== What is needed ==
Swap "sigma" for "gear" in the entries below, from the first line up to and including the line with "Looking at the screenshot, I should click(x=332, y=371).", and write those lines out again with everything else unchanged.

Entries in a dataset

◆ ◆ ◆ ◆ ◆

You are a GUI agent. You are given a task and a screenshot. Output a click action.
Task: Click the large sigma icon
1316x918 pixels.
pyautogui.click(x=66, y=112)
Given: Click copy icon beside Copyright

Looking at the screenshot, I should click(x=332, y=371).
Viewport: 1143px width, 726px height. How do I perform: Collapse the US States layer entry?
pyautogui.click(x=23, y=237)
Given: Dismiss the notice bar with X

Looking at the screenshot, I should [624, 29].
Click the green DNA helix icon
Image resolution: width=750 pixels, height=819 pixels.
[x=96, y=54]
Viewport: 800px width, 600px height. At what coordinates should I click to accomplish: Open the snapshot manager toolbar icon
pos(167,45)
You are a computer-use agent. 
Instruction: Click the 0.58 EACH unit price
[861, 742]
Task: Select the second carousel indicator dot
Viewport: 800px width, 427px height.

◆ ◆ ◆ ◆ ◆

== Worked answer ==
You are a GUI agent. You are given a task and a screenshot. Output a click action.
Task: Click the large gear icon
1316x918 pixels.
pyautogui.click(x=66, y=112)
Given: Click copy icon beside Copyright

Looking at the screenshot, I should click(x=332, y=371).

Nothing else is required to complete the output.